Lines are blurring across all jobs. People were told in the past that they’re in a certain function and can’t do something else—that’s not true anymore.

Maurice Obeid: How has this affected how you think about talent?

Eric Glyman: Curiosity is the most important trait. We look for people who are eager to learn and experiment. We’re also looking for systems thinkers—people who can orchestrate work across humans and AI agents. In the future, onboarding 100 “digital teammates” may be easier than onboarding one human. Managing systems will be a core skill.

Leadership, systems thinking, and the CEO’s role

Maurice Obeid: Where do you get the training for managing systems? I imagine the average age is quite low at Ramp. If you want systems thinking, which is quite complex, do employees need training somewhere else, or is this an intrinsic capability you’re looking for?

Eric Glyman: I’m going to out myself as a big nerd. I think there’s a lot of amazing training in video games. When I was a kid, the games that fascinated me were StarCraft, World of Warcraft, and Age of Empires, real-time strategy games. The art of it is creating motion constantly. The premise is that you’re managing multiple moving parts at once: resources, timing, trade-offs, and an opponent who’s adapting in real time. You can’t just be building what’s in front of you. You have to think ahead: Once this is done, we need to kick off this process. Once this process is done, I’m going to evolve my strategy. A lot of what you’re trying to do is manage complex systems.

I’m going to out myself as a big nerd. I think there’s a lot of amazing training in video games.

Maurice Obeid: Chess is a good example of this. You’ve got to do all these difficult things to train, but it can be fun.

Eric Glyman: In chess, you’re thinking many moves deep, but one of the constraints is that players take turns, one at a time, and the pace is slow. In a video game, if I build faster and think ahead, I might be managing a lot more things simultaneously. Put differently, you might make one move in ten minutes, and I might position myself to make 30.

Maurice Obeid: Understood. You very kindly told me that it’s not chess. It’s actually more complex.

Eric Glyman: But chess is great. I’ll put it this way: chess, but everyone is allowed to make as many moves as fast as they can think.

**DATA:**
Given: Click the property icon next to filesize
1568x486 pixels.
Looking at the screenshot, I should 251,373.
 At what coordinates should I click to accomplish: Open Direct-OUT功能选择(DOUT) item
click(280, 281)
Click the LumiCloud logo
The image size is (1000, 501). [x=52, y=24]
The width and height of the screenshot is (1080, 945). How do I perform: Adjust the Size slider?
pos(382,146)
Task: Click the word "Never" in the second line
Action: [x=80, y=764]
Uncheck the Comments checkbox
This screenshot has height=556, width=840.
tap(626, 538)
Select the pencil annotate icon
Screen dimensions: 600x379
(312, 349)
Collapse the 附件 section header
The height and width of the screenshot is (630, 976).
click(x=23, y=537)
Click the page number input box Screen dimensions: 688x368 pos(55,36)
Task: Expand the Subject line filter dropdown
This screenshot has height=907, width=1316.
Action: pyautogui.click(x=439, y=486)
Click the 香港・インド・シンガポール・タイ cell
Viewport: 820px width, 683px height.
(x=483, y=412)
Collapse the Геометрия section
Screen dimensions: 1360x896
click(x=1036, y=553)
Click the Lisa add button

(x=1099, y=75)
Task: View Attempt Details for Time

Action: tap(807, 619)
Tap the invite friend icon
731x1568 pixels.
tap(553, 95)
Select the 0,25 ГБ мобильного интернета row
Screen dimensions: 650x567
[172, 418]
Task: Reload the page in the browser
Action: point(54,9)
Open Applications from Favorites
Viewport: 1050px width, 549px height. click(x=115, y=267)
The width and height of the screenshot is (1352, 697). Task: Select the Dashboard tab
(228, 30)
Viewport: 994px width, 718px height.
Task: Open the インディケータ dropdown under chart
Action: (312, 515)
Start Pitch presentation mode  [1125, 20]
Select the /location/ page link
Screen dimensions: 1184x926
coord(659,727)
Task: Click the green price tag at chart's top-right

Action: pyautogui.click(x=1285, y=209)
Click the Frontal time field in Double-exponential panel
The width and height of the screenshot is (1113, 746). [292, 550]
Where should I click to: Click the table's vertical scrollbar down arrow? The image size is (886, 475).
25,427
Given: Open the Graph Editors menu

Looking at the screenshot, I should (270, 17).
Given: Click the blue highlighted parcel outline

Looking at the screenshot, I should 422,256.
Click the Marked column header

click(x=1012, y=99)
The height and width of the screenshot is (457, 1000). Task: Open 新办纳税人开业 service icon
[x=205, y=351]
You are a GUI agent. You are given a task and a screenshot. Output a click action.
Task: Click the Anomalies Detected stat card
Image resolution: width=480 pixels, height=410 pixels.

**WORK REQUEST A:**
Answer these from the interview on talent and systems thinking, one line each:
(i) What trait does Eric Glyman call the most important?
(ii) Which three games fascinated him as a kid?
(iii) In his chess comparison, if you make one move in ten minutes, how many might he position himself to make?
**WORK REQUEST B:**
Please carry on the interview about systems thinking and video games, starting after its final line.

**TASK RESULT A:**
(i) Curiosity.
(ii) StarCraft, World of Warcraft, and Age of Empires.
(iii) 30.

**TASK RESULT B:**
Maurice Obeid: Makes sense.

Maurice Obeid: You’ve spoken about craft and leadership. How do you think about your role as CEO today?

Eric Glyman: My job is to create the conditions for people to do their life’s work. That means recruiting exceptional talent, removing friction so teams can move fast, and staying close enough to the work to understand how great outcomes are produced.

I spend roughly a third of my time on recruiting, a third on making it easier for teams to do great work, and the rest rolling up my sleeves—writing, selling, building alongside the team. Leaders should honor craft. It’s how you earn trust.

I spend roughly a third of my time on recruiting, a third on making it easier for teams to do great work, and the rest rolling up my sleeves…. Leaders should honor craft. It’s how you earn trust.

Maurice Obeid: Ramp was founded in New York. How has the city shaped the company?

Eric Glyman: New York has an incredible density of talent and ambition. It’s a financial capital, a creative capital, and a technology hub. When we started Ramp, it felt like the ingredients were finally in place for a great New York–born fintech company. We didn’t know it would be us, but we wanted to try.

Maurice Obeid: Who are your role models?

Eric Glyman: Steve Jobs, Satya Nadella, and Jiro Ono, subject of the great documentary Jiro Dreams of Sushi. It’s an amazing study of someone who cares deeply about his craft. Every night, he has an opportunity to make the best sushi he’s ever made in his entire life. It’s a beautiful way to think about your work.